The processor 3002 may be a general-purpose central processing unit (CPU), a microprocessor, an application-specific integrated circuit (ASIC), a graphics processing unit (GPU), or one or more integrated circuits, and is configured to execute a related program, to implement the neural network model update method in the method embodiments of this application.

Alternatively, the processor 3002 may be an integrated circuit chip and has a signal processing capability. For example, the processor 3002 may be the chip shown in FIG. 5. In an implementation process, the steps of the neural network model update method in this application may be completed by using a hardware integrated logic circuit in the processor 3002 or instructions in a form of software.

The processor 3002 is configured to obtain a structure of a neural network model and a related parameter of the neural network model. The related parameter of the neural network model includes a hyper-parameter, a loss function, and an evaluation method of the neural network model. The processor 3002 is further configured to: input training data into the neural network model for processing to obtain a prediction label; determine a function value of the loss function based on the prediction label and a label of the training data, and train the neural network model based on the function value of the loss function and the hyper-parameter of the neural network model to obtain a trained neural network model; and evaluate the trained neural network model in the evaluation method, and if an evaluation result of the trained neural network model does not meet a preset condition, update at least two items of the related parameter of the neural network model and the structure of the neural network model until an evaluation result of an updated neural network model meets the preset condition and/or a quantity of updates reaches a preset quantity of times.

Optionally, the related parameter of the neural network model further includes a preprocessing method. The processor 3002 is configured to preprocess the training data in the preprocessing method, and input preprocessed training data into the neural network model for processing to obtain the prediction label.

Optionally, the related parameter of the neural network model further includes a compression method of the neural network model. The processor 3002 is configured to process the neural network model in the compression method of the neural network model, to obtain a processed neural network model; and input the training data into the processed neural network model to obtain the prediction label.

Optionally, the processor 3002 is configured to: determine, based on first information corresponding to each of the at least two items of the related parameter of the neural network model and the structure of the neural network model, a probability distribution of a plurality of candidate options corresponding to each item, where the first information corresponding to each item includes the evaluation result; and determine one candidate option in the plurality of candidate options corresponding to each item as an updated option of each item based on the probability distribution of the plurality of candidate options corresponding to each item.

Optionally, the first information corresponding to each item further includes related information of another item in the at least two items. The related information of the other item includes the other item and/or a probability distribution of a plurality of candidate options corresponding to the other item.

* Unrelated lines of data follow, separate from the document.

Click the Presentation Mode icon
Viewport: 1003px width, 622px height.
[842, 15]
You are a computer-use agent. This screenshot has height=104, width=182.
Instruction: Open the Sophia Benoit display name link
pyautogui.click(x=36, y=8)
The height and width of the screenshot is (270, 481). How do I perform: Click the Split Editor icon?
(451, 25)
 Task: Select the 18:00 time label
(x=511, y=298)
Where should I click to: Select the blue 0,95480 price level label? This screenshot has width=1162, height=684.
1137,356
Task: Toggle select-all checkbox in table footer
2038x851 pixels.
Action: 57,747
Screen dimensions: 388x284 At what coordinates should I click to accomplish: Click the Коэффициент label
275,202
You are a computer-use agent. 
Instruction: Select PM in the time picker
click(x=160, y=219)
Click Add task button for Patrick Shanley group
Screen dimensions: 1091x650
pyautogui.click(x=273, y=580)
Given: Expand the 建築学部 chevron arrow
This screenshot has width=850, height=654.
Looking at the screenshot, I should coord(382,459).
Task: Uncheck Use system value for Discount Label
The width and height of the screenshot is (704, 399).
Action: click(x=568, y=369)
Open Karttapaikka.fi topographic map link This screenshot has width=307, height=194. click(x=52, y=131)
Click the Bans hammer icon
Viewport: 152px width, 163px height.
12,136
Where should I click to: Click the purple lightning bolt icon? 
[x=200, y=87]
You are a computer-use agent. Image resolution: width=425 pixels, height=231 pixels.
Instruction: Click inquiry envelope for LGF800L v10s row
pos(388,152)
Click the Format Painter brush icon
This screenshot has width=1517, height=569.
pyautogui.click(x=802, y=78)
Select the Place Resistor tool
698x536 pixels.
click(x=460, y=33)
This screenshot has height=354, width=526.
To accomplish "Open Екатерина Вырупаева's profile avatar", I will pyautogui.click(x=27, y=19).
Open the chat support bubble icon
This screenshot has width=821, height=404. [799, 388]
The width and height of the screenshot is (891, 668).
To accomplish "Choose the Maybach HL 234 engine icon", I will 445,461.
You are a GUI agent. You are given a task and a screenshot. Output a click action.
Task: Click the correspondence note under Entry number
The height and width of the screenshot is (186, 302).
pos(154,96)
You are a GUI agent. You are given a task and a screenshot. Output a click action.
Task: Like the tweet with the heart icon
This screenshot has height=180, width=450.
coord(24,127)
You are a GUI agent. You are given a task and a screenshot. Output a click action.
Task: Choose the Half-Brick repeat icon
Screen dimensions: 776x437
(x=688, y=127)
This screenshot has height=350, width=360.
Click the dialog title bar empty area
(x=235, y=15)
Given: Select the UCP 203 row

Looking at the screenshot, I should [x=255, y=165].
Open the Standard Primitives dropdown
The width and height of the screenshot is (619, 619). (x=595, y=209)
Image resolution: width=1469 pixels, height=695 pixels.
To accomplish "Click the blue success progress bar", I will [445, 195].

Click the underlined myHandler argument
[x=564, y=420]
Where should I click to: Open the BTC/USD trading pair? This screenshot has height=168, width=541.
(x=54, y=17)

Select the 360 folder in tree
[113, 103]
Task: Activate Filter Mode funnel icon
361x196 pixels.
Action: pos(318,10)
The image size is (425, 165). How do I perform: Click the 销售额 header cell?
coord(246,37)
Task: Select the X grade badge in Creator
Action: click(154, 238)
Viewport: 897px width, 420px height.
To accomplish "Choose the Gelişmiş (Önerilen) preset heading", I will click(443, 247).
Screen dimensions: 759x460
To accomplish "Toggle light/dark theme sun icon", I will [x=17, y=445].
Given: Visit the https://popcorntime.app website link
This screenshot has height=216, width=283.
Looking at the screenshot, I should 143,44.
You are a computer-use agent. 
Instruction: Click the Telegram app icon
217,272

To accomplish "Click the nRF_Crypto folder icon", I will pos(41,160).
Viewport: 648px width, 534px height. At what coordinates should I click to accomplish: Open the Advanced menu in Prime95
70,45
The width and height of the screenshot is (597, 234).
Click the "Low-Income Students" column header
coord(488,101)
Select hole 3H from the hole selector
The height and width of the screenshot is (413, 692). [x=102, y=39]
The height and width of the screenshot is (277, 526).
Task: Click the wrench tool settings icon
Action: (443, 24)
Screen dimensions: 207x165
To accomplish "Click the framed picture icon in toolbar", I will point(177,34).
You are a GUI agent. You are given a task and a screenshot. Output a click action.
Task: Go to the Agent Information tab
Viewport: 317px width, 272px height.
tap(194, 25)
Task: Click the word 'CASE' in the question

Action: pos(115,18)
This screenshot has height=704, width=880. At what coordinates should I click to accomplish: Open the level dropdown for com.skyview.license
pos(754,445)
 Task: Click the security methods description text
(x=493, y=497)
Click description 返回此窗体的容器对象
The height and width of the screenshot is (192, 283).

Optionally, the first information corresponding to each item further includes training resource status information. The training resource status information includes a quantity of training machines.

Optionally, the hyper-parameter of the neural network model includes a parameter that remains unchanged in a training process of the neural network model.

Optionally, the hyper-parameter of the neural network model includes one or more of the following: a learning rate of the neural network model, a weight decay coefficient of the neural network model, a label smooth coefficient of the neural network model, or a dropout parameter of the neural network model.

The processor 3002 may alternatively be a general-purpose processor, a digital signal processor (DSP), an application-specific integrated circuit (ASIC), a field programmable gate array (FPGA) or another programmable logic device, a discrete gate or transistor logic device, or a discrete hardware component. It may implement or perform the methods, the steps, and logical block diagrams that are disclosed in embodiments of this application. The general-purpose processor may be a microprocessor, or the processor may be any conventional processor, or the like. The steps of the methods disclosed with reference to embodiments of this application may be directly performed and completed by a hardware decoding processor, or may be performed and completed by using a combination of hardware and software modules in the decoding processor. The software module may be located in a storage medium mature in the art, such as a random access memory, a flash memory, a read-only memory, a programmable read-only memory, an electrically erasable programmable memory, a register, or the like. The storage medium is located in the memory 3001. The processor 3002 reads information in the memory 3001, and completes, in combination with hardware of the processor 3002, a function that needs to be executed by a unit included in the neural network model update apparatus in this embodiment of this application, or performs the neural network model update method in embodiments of this application.

The communication interface 3003 uses a transceiver apparatus, for example but not limited to, a transceiver, to implement communication between the apparatus 3000 and another device or a communication network. For example, an updated performance indicator of the neural network model and training data required in a machine learning process may be obtained through the communication interface 3003.

The bus 3004 may include a path for transmitting information between the components (for example, the memory 3001, the processor 3002, and the communication interface 3003) of the apparatus 3000.

FIG. 15 is a schematic diagram of a hardware structure of an image processing apparatus according to an embodiment of this application. The image processing apparatus 4000 shown in FIG. 15 includes a memory 4001, a processor 4002, a communication interface 4003, and a bus 4004. The memory 4001, the processor 4002, and the communication interface 4003 are communicatively connected to each other through the bus 4004.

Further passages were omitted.